Josiah Richard was a golfer during the first two years of his athletic career at Foxcroft Academy, and never played football save for the occasional backyard pickup game.
But the Ponies’ tradition on the gridiron — reaching the Class C state final during his freshman year in 2006, then winning it all a year later — convinced Richard to try something new.
“I switched to football just last year, and I switched because I wanted that state championship and knew Foxcroft was all about football,” said Richard, a wide receiver and defensive back.
“After watching them my sophomore year I decided I wanted a state championship, and when it didn’t happen last year I definitely was looking for it this year.

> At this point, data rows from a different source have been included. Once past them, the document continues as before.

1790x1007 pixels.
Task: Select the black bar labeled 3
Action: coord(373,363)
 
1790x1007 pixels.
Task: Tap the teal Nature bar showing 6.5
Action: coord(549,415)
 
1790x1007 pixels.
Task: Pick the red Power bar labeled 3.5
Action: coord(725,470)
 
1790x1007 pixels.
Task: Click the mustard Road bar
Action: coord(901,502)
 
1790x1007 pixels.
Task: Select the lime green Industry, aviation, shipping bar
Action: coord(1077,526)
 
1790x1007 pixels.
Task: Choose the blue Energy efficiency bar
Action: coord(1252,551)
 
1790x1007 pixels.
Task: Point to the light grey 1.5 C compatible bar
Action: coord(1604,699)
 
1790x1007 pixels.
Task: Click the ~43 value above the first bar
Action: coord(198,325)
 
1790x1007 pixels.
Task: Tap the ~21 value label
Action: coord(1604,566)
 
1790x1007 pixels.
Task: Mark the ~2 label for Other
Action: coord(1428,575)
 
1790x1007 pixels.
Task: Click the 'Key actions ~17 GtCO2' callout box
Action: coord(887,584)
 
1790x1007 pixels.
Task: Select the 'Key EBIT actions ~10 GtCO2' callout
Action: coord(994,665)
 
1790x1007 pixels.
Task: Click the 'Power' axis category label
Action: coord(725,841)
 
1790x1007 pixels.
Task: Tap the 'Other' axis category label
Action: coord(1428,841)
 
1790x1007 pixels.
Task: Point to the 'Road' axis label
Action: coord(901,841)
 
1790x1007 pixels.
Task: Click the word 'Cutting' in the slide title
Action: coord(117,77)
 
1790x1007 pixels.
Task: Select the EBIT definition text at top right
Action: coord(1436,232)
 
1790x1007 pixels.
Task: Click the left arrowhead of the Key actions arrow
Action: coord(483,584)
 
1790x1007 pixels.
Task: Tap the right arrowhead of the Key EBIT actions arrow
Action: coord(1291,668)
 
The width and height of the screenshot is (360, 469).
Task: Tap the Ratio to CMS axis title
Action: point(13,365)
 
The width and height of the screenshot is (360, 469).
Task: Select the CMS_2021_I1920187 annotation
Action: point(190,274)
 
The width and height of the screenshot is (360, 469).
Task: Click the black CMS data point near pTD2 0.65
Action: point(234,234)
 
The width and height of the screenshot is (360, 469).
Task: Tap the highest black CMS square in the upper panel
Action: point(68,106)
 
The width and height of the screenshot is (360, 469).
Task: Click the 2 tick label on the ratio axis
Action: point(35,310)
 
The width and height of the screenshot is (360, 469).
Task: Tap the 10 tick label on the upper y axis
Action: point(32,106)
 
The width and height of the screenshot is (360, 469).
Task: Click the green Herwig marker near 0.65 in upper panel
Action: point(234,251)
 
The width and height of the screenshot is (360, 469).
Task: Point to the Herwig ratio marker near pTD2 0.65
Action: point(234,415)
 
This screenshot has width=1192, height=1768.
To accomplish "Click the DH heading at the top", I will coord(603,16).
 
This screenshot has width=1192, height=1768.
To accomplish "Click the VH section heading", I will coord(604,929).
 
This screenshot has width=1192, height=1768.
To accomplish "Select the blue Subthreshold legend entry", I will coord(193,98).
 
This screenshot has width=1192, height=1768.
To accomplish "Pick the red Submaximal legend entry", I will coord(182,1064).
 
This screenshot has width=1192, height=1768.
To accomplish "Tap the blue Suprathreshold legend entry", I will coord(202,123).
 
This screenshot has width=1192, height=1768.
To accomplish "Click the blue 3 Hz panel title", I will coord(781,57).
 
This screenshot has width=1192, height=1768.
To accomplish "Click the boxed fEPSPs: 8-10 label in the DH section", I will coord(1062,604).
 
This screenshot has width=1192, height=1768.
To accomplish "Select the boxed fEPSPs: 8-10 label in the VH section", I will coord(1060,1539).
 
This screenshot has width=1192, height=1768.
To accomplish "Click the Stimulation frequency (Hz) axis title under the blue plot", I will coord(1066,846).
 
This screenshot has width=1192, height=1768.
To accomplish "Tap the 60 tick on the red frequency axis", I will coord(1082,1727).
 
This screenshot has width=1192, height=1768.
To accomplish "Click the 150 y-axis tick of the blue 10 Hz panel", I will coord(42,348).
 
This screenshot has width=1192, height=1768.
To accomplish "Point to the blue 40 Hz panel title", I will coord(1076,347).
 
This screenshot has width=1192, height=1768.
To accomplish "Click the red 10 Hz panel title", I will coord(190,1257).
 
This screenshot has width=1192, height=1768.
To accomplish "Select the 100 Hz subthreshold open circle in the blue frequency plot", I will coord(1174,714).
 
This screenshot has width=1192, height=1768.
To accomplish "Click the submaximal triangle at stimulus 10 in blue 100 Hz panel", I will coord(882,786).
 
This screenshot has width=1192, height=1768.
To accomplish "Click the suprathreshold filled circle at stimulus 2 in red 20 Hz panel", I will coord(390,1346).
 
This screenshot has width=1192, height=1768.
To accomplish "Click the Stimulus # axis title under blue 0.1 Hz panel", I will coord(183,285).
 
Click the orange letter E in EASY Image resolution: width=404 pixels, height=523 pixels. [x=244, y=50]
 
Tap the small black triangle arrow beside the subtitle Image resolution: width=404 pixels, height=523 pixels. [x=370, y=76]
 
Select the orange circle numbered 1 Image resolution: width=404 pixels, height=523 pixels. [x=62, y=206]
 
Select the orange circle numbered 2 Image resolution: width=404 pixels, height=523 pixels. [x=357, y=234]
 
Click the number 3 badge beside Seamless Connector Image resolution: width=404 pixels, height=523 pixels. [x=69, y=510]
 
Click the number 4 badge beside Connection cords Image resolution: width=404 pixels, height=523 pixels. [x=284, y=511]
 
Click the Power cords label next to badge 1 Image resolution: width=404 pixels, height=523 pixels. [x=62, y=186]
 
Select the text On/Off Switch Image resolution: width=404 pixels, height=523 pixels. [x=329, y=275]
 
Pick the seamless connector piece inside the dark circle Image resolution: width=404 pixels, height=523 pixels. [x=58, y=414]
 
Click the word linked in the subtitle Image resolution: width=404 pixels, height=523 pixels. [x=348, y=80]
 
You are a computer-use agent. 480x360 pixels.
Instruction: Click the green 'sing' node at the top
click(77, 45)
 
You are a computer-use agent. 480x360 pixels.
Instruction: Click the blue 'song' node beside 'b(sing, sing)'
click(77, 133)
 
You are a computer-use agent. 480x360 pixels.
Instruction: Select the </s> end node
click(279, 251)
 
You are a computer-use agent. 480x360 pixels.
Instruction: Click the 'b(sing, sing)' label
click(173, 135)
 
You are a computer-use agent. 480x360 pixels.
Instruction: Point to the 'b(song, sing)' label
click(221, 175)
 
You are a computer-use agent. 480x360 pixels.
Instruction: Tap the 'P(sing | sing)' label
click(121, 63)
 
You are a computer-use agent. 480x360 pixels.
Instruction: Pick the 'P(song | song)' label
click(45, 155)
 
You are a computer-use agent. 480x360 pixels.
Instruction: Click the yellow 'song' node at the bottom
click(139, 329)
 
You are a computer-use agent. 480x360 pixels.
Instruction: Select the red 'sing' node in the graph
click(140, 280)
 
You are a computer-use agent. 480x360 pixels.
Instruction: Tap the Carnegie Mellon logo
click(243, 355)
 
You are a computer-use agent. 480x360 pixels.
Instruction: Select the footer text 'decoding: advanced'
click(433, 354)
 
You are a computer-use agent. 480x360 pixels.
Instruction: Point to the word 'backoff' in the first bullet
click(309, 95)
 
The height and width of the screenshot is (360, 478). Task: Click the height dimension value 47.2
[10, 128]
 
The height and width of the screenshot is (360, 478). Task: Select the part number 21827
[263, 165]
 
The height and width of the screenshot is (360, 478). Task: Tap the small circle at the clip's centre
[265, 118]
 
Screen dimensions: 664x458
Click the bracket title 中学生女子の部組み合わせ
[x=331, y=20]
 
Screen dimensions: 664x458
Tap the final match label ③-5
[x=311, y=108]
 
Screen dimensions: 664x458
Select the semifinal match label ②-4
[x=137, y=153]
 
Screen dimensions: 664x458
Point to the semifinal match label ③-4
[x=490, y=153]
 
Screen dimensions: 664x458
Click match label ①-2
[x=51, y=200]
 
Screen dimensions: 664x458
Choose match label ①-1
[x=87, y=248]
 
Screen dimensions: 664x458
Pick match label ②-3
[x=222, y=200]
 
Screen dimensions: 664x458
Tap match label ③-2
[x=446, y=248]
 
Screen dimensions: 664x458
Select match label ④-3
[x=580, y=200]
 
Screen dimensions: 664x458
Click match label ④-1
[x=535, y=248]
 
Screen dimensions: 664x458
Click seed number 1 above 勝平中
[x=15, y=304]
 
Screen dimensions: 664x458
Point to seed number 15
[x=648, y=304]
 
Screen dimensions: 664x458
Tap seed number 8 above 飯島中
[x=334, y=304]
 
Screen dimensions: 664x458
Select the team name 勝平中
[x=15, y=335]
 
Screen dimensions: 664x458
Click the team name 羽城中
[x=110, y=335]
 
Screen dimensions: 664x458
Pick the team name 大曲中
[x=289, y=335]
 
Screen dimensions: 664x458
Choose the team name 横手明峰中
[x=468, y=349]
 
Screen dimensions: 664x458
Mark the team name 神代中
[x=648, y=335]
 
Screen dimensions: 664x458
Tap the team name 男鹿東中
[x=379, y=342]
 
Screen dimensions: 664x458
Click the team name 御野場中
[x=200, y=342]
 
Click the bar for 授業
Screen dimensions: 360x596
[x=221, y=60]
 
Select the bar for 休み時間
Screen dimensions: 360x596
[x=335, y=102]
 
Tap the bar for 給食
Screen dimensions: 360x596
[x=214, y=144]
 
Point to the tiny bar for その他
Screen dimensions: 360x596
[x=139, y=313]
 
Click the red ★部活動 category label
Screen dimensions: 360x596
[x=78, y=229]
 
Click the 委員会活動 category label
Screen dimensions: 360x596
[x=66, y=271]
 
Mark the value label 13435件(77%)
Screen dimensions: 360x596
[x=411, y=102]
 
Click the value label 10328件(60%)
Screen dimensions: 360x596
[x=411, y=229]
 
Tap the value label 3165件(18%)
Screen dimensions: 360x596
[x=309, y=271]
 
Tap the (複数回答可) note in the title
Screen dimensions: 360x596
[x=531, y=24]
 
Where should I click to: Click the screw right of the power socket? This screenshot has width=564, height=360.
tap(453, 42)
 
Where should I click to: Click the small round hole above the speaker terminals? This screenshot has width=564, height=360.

That was my goal.”
Foxcroft is now just one game away from realizing Richard’s goal, and the home-schooled senior from Charleston has played a major role in making that happen.
Richard leads coach Danny White’s club in receiving with 39 receptions for 648 yards and eight touchdowns.
He’s had 12 catches for 226 yards and two touchdowns during postseason play, including a 34-yard scoring strike from senior quarterback Ryan Stroud during the second quarter of last Saturday’s LTC championship game that provided the winning points as Foxcroft edged 2008 state champion John Bapst of Bangor 14-13.
On defense, he led the LTC with seven interceptions during the regular season, then added his eighth pickoff during Foxcroft’s 28-8 victory over Stearns of Millinocket in the regional semifinals.
Richard also is the Ponies’ placekicker, making 48 of 56 extra-point kicks and all three of his field-goal tries this fall.
Yet he is just one of several playmakers who will lead Foxcroft into its sixth state final in the last eight years when the Ponies face Western Maine Class C champion Dirigo of Dixfield in a battle of 11-0 teams scheduled for 2:30 p.m. at Fitzpatrick Stadium in Portland.
Stroud has completed 84 of 160 passes for 1,487 yards with 28 touchdowns and just eight interceptions – and set an LTC record with 20 touchdown passes during the regular season.
Senior halfback Ian Champeon, one of the key veterans back from the Ponies’ 2007 state championship run, has gained 1,001 yards on 130 carries this season, with 15 rushing touchdowns among his 24 touchdowns overall.
Wingback Chase Hutchinson and fullbacks Dylan Andrews and Cody Coiley add to the running game, while senior wideout Robbie Harmon adds speed to the passing game.
Linebackers Champeon and Andrews are the team’s leading tacklers for a defense that has generated more than 40 turnovers in its first 11 games.
Dirigo, which last fielded a championship team in 1975, boasts a similarly diversified offense led by senior quarterback Nic Crutchfield and tailback Spencer Ross.
The Cougars also get major offensive contributions from tailback Bryan Blackman, fullback Tyler Chiasson, 6-foot-3 wideout Alex Miele and tight end Kyle Hutchinson.
Chaisson and Hutchinson lead the Dirigo defensive front, while Mason Cote, Jake Dowland and Arik Fenstermacher are among the Cougars’ leading tacklers at linebacker while and Miele and Ross anchor the secondary.
“I see a lot of similarities between the two teams,” said Dirigo coach Doug Gilbert. “The quarterbacks are both above average, they have a good runner in Champeon, and the lines aren’t that big but they’re quick.
“Both teams are 11-0, it should be a very, very good game.”
While Dirigo is attempting to end a generation-long championship drought – which includes a decade without even fielding a team after the school dropped the sport in 1990 – Foxcroft is seeking its fifth state crown overall, and fourth in the last 14 years.
That frequency in the championship spotlight fosters high expectations for the Ponies every year, and 2009 is no exception.
“This is not that much of a surprise to me, because since fourth grade our class has only lost one, maybe two games,” said Foxcroft senior tackler Brad Dow. “The majority of us have been playing together since then, and we’ve been looking forward to the state championship game this season ever since I was in fourth grade.
“I remember coming to the FA games when I was younger and seeing those guys and thinking ‘wow, those guys are awesome,’ it seemed almost like a professional level. Now that it’s here for us, it seems almost surreal at times.”